* [EXERCISE AIM]
Reproduce the lines of the material verbatim, from the line with "Что такое Sims 4? (735, 529)" up to and including the line with "網路行銷 [網路行銷 (4 個項目)] (1127, 946)".

[Target position records]
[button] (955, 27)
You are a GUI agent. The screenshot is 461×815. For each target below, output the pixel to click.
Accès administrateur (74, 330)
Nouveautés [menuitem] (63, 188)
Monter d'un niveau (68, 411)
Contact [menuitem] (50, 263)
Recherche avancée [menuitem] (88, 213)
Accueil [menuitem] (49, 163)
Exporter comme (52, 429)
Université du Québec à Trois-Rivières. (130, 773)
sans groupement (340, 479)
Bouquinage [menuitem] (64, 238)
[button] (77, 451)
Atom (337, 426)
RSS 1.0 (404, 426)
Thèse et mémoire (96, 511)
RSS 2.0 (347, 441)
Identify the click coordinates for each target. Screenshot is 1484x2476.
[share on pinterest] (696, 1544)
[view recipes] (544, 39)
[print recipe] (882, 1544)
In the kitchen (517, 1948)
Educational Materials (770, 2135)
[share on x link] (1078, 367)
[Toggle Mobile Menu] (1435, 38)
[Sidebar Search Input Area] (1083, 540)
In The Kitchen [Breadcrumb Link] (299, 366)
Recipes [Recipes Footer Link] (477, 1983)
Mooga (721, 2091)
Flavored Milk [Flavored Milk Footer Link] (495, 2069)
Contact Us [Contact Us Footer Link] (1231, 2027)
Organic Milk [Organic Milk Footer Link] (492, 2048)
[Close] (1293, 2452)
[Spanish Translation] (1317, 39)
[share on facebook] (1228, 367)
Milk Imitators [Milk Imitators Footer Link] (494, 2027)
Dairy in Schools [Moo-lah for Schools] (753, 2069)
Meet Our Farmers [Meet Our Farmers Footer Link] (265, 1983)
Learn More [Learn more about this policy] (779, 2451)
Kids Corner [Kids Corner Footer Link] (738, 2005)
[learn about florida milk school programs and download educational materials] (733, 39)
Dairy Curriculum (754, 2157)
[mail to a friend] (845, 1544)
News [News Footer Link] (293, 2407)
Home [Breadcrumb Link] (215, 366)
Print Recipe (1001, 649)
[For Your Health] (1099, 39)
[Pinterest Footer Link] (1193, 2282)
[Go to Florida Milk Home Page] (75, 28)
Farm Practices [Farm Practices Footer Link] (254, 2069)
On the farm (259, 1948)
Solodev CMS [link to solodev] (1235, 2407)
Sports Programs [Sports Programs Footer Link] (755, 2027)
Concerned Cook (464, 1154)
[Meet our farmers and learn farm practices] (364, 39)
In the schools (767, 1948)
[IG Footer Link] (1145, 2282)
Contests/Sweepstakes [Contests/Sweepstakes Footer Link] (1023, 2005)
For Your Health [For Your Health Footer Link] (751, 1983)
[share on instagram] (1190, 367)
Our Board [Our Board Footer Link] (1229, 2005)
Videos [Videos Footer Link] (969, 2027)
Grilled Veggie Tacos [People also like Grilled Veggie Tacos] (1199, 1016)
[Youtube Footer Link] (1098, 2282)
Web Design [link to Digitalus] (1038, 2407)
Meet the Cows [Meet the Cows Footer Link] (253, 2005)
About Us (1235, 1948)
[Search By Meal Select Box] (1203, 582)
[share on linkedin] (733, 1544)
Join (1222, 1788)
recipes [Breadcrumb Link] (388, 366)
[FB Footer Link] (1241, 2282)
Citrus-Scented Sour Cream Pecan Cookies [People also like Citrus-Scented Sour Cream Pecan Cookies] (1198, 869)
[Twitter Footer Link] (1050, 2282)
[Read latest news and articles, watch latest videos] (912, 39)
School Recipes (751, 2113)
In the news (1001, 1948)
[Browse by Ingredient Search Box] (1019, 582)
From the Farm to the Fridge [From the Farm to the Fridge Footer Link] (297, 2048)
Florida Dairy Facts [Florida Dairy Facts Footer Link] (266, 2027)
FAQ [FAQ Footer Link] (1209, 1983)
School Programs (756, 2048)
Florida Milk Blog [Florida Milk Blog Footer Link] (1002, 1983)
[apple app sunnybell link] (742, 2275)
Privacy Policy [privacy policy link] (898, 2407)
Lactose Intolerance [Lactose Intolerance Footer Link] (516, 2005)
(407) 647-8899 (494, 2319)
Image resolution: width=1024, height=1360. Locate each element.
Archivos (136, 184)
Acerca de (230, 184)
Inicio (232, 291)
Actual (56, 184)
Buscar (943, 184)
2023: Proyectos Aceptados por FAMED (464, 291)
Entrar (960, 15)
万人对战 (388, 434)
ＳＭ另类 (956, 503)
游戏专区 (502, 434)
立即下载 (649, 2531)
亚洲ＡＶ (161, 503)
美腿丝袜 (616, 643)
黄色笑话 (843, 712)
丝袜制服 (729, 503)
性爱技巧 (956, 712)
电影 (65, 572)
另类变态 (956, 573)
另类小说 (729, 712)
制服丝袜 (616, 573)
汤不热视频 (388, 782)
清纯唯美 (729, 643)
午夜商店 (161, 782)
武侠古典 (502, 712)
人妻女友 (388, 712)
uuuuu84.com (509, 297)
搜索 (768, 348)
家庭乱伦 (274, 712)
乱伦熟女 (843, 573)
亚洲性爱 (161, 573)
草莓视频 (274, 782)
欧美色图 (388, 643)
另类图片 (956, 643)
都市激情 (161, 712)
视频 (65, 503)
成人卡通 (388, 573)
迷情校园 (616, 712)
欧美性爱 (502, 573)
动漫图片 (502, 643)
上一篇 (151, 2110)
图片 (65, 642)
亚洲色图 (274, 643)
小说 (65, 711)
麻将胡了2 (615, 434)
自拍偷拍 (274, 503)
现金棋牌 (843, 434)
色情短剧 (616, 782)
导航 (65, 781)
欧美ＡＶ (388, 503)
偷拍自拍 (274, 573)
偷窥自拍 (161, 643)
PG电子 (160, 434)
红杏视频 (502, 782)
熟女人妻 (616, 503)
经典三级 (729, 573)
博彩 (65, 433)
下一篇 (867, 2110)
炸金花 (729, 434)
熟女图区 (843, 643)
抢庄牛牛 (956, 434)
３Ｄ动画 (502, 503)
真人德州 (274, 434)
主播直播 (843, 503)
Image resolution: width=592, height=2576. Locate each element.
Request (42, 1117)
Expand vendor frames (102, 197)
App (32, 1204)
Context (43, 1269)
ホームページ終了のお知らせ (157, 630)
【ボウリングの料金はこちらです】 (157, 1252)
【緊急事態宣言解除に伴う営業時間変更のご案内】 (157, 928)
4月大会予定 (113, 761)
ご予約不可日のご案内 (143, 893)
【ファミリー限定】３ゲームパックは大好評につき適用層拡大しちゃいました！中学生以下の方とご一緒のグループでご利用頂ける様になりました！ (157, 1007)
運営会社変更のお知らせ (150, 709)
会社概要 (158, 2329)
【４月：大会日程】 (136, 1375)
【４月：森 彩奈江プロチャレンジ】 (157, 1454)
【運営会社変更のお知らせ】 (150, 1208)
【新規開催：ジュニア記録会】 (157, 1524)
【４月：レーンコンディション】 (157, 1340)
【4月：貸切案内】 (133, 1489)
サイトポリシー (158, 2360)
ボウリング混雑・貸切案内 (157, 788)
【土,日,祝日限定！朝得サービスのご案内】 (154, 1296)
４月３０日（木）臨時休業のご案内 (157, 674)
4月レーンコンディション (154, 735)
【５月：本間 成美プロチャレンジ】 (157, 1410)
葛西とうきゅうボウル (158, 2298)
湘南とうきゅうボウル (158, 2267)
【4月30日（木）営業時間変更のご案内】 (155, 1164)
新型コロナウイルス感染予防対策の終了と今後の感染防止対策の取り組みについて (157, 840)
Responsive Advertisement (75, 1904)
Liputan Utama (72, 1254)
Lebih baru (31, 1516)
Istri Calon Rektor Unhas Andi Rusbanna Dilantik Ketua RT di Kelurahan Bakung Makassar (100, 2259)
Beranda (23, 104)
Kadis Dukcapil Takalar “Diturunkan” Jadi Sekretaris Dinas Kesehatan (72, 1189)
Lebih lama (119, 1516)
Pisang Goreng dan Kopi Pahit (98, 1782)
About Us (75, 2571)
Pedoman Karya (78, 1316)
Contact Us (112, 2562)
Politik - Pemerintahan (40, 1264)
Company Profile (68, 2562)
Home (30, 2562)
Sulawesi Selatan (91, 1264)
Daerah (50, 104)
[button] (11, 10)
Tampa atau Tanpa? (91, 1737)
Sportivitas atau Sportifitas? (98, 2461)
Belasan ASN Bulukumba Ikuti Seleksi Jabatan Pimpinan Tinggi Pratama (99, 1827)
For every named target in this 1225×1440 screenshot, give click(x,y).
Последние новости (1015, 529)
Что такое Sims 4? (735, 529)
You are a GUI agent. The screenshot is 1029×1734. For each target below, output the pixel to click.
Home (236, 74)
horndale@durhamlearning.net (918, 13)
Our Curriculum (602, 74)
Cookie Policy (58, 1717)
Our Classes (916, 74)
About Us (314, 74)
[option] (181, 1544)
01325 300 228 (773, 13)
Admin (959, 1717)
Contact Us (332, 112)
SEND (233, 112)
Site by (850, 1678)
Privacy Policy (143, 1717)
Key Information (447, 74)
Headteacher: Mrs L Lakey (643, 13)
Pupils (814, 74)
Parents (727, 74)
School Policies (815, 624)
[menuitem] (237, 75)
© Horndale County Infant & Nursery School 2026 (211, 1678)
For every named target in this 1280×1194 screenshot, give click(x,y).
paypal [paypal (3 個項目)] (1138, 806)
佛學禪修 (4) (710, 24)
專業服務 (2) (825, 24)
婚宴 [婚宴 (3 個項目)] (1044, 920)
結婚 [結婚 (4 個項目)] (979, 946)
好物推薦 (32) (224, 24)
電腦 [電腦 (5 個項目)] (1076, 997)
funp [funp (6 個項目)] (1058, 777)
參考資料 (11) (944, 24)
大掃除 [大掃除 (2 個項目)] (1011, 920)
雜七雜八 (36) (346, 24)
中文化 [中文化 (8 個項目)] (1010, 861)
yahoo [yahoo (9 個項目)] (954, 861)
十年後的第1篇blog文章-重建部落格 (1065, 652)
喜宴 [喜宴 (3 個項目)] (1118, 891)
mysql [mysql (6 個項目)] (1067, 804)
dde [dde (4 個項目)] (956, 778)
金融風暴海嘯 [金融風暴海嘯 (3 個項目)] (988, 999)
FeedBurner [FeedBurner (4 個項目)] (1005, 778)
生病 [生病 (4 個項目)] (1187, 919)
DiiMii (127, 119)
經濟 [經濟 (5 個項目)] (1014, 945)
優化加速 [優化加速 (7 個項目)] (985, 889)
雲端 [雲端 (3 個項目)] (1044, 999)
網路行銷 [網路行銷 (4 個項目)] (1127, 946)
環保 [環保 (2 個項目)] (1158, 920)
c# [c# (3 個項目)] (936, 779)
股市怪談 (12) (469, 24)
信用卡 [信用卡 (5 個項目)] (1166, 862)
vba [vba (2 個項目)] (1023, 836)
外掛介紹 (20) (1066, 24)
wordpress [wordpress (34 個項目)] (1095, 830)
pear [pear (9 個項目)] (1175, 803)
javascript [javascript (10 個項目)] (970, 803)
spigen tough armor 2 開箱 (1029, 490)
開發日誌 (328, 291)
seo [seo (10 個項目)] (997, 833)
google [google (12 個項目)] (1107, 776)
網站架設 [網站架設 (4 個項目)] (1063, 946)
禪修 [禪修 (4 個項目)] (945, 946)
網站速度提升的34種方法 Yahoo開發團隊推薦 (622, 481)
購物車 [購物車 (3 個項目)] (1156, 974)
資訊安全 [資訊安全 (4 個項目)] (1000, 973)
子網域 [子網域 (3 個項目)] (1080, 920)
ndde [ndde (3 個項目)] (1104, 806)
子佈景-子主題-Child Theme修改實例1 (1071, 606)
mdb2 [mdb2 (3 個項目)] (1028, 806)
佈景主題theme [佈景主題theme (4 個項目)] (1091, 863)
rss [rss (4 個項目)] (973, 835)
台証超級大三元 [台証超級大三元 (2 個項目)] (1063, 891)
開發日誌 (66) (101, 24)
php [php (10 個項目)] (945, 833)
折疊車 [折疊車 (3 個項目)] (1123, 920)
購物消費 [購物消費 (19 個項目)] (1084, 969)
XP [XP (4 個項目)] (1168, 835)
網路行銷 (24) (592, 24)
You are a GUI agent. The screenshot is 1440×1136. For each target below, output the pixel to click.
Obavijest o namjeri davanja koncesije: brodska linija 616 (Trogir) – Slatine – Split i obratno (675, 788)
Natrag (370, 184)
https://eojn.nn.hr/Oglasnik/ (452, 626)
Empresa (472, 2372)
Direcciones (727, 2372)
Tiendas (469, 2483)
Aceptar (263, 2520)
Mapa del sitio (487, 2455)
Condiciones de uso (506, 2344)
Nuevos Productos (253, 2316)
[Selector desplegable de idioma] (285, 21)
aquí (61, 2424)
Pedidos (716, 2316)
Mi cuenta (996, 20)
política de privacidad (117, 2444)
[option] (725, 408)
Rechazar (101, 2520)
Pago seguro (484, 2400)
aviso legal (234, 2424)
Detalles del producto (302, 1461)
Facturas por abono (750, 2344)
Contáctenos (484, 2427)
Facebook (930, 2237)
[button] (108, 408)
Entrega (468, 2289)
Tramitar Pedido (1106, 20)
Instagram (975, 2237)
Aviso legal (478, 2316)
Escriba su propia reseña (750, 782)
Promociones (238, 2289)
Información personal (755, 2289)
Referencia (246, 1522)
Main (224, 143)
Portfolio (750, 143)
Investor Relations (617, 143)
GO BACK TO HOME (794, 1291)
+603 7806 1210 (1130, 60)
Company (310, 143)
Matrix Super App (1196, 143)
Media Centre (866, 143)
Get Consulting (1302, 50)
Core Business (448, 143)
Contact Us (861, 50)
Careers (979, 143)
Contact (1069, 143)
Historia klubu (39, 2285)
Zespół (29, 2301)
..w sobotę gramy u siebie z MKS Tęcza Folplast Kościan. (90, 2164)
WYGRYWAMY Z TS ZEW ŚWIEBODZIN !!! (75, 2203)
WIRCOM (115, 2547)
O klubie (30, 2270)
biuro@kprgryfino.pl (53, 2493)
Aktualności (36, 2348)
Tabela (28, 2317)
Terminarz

* [ANSWER TO THE EXERCISE]
Что такое Sims 4? (735, 529)
You are a GUI agent. The screenshot is 1029×1734. For each target below, output the pixel to click.
Home (236, 74)
horndale@durhamlearning.net (918, 13)
Our Curriculum (602, 74)
Cookie Policy (58, 1717)
Our Classes (916, 74)
About Us (314, 74)
[option] (181, 1544)
01325 300 228 (773, 13)
Admin (959, 1717)
Contact Us (332, 112)
SEND (233, 112)
Site by (850, 1678)
Privacy Policy (143, 1717)
Key Information (447, 74)
Headteacher: Mrs L Lakey (643, 13)
Pupils (814, 74)
Parents (727, 74)
School Policies (815, 624)
[menuitem] (237, 75)
© Horndale County Infant & Nursery School 2026 (211, 1678)
For every named target in this 1280×1194 screenshot, give click(x,y).
paypal [paypal (3 個項目)] (1138, 806)
佛學禪修 (4) (710, 24)
專業服務 (2) (825, 24)
婚宴 [婚宴 (3 個項目)] (1044, 920)
結婚 [結婚 (4 個項目)] (979, 946)
好物推薦 (32) (224, 24)
電腦 [電腦 (5 個項目)] (1076, 997)
funp [funp (6 個項目)] (1058, 777)
參考資料 (11) (944, 24)
大掃除 [大掃除 (2 個項目)] (1011, 920)
雜七雜八 (36) (346, 24)
中文化 [中文化 (8 個項目)] (1010, 861)
yahoo [yahoo (9 個項目)] (954, 861)
十年後的第1篇blog文章-重建部落格 (1065, 652)
喜宴 [喜宴 (3 個項目)] (1118, 891)
mysql [mysql (6 個項目)] (1067, 804)
dde [dde (4 個項目)] (956, 778)
金融風暴海嘯 [金融風暴海嘯 (3 個項目)] (988, 999)
FeedBurner [FeedBurner (4 個項目)] (1005, 778)
生病 [生病 (4 個項目)] (1187, 919)
DiiMii (127, 119)
經濟 [經濟 (5 個項目)] (1014, 945)
優化加速 [優化加速 (7 個項目)] (985, 889)
雲端 [雲端 (3 個項目)] (1044, 999)
網路行銷 [網路行銷 (4 個項目)] (1127, 946)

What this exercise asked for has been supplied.